The other consideration is that Mrs. Maynard and her family moved to Oregon in order to participate in assisted suicide. I think the fact that the family had to pick up and move away from their friends and support network in order to fulfill their own autonomous desires is shameful. Assisted suicide should be a last choice option taken only after rigorous screening and consideration of all options. But at the end of the day, if a patient is rational, not clinically depressed, and has the support of family, then he or she should have the right to leave this life according to her or his conscience when facing a debilitating, painful, and terminal disease. That this family had to move to accomplish this is sad. Rather than surrounded by the people and places she has known, Mrs. Maynard had to go elsewhere.

Let us recall that suicide by itself is legal. She could have simply stopped eating and drinking. But many people are unsuccessful in suicide attempts, often causing themselves more pain and suffering as a result of the attempt. Mrs. Maynard and some others want to be sure that their suicide is done successfully with a minimum of pain, with dignity, and with surety of success.

No patient should be forced into suicide.
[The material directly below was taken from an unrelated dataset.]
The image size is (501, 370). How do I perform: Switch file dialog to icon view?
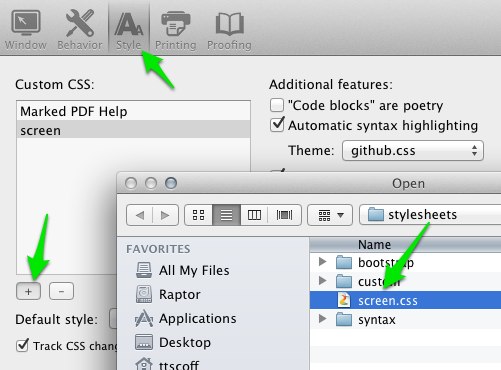tap(199, 215)

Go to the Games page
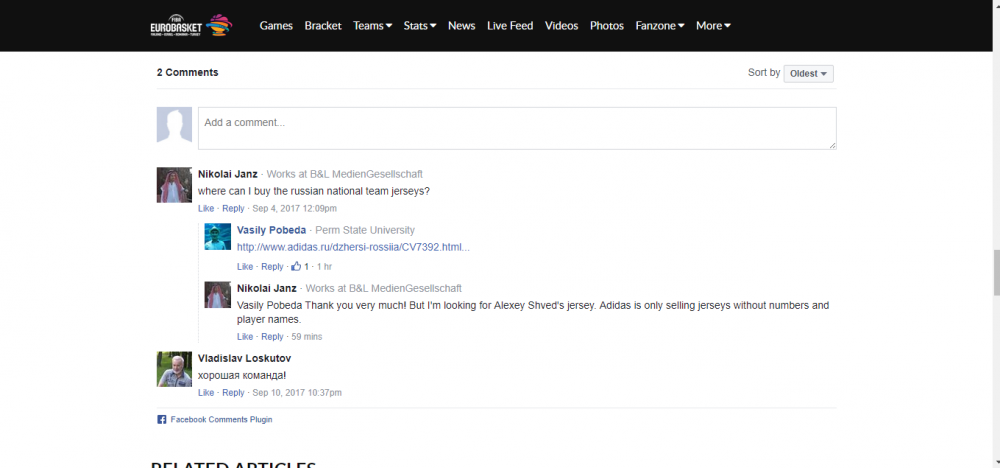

No physician should be required to or be reprimanded for not writing a prescription. But for a small subset of those with terminal illnesses, who are able to fulfill a rigorous review of their situation (as is the case in Oregon and Washington), then assisted suicide should be a compassionate and human option that allows a person to maximize living and minimize time spent dying. There may be pills to help with physical pain, but there is no pill that alleviates existential suffering.

Rest in peace Mrs. Maynard. Rest in peace.